Se oggi la corte d'assiste di Palermo ammetterà Riina e Bagarella
all'audizione in Quirinale sulla presunta trattativa stato-mafia, la
trappola sarà completa. E i pm, un giornale e un partito politico
potranno provare a umiliare Napolitano.
È una tecnica nota. Nelle risse di strada, però, più
che nelle aule di tribunale. Uno ti provoca, un altro ti acchiappa e ti
tiene stretto, il terzo ti picchia. È molto difficile uscirne bene. E
questa è esattamente la prospettiva per il presidente della repubblica,
se oggi la corte d’assiste di Palermo deciderà di aggregarsi alla
compagnia che l’ha messo in mezzo, ammettendo quindi i boss mafiosi
all’audizione del 28 ottobre in Quirinale.
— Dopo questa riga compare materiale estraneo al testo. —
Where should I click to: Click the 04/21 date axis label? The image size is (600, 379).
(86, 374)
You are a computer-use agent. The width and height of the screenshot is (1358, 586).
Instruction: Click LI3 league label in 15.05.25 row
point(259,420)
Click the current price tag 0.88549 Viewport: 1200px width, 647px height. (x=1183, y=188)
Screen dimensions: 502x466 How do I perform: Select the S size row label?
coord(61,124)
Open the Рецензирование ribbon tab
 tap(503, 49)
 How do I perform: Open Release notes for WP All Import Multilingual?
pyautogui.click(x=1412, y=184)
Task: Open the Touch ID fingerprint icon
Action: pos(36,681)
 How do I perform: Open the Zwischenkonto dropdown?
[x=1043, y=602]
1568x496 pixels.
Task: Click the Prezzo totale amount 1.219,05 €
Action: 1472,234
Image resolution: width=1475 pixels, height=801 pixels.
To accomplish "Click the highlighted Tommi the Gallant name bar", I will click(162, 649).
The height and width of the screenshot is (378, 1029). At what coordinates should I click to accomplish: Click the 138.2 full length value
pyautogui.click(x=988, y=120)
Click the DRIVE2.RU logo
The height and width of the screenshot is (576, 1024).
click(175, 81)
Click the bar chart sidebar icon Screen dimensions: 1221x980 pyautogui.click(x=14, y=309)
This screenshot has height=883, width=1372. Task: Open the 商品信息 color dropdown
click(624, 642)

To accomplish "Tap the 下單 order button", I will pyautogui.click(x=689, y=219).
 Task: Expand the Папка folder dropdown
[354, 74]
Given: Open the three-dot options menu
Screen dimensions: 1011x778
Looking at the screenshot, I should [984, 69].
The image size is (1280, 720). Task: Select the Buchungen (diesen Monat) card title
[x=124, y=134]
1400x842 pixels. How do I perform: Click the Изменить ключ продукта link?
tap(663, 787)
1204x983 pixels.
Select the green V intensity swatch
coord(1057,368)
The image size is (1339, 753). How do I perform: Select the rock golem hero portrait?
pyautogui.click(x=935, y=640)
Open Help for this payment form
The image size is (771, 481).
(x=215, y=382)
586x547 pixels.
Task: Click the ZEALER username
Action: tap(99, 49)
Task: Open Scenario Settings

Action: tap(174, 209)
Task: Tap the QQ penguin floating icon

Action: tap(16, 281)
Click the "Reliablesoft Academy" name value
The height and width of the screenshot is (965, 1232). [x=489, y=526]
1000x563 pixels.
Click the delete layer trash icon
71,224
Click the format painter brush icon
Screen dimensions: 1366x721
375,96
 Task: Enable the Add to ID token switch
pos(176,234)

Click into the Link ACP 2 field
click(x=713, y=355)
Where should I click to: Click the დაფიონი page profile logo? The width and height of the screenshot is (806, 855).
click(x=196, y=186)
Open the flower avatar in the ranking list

Comunque vada, per quanto Napolitano non abbia che da ribadire cose
note e irrilevanti ai fini processuali, peraltro entro limiti
rigorosamente fissati dalla Corte costituzionale, la più alta autorità
dello Stato non può che uscire umiliata dalla compresenza di criminali
come Riina e Bagarella, messi in condizione di recitare un ruolo attivo
per il tramite dei loro avvocati.
La corte d’assise ha qualche margine di discrezionalità nella
decisione odierna, ma neanche molti. L’ammissione degli imputati è
l’ipotesi più probabile, nonostante sia anche la più estrema,
incredibile, perfino drammatica per l’onore della Repubblica. Questa è
la conseguenza di un apparato processuale sbagliato fin dall’inizio
(generato del resto dalle prime clamorose e bugiardissime rivelazioni di
Massimo Ciancimino), tenuto in piedi da pubblici ministeri che quando
non hanno costruito sulla storia della trattativa stato-mafia carriere
politiche peraltro fallimentari (Ingroia), hanno comunque un esplicito
contenzioso aperto col capo dello stato anche nella sua veste di
presidente del Csm.
Questa pubblica accusa tiene Napolitano fermo in posizione difficile
in un processo che non dovrebbe riguardarlo. Altri intanto lo picchiano.
Innanzi tutto sulle colonne del Fatto quotidiano, che questa
vicenda ha alimentato e ne viene alimentato nel suo bisogno di trame,
complotti e mitologie varie. O dal blog di Beppe Grillo, che ieri si
calava nella parte del bullo da strada: quella di Napolitano per Grillo è
già «una misera figura istituzionale», anzi il presidente in udienza
correrebbe addirittura il rischio di imputazione per falsa
testimonianza.
Follie. Inquinamento politico conclamato. Sbalordisce che la
magistratura, organo costituzionale, possa farsi strumento di una così
smaccata operazione di delegittimazione del più alto tutore della
Costituzione stessa. La verità è che, molto più che l’onore di
Napolitano, qui finirà in gioco l’onore di chi lo coinvolge.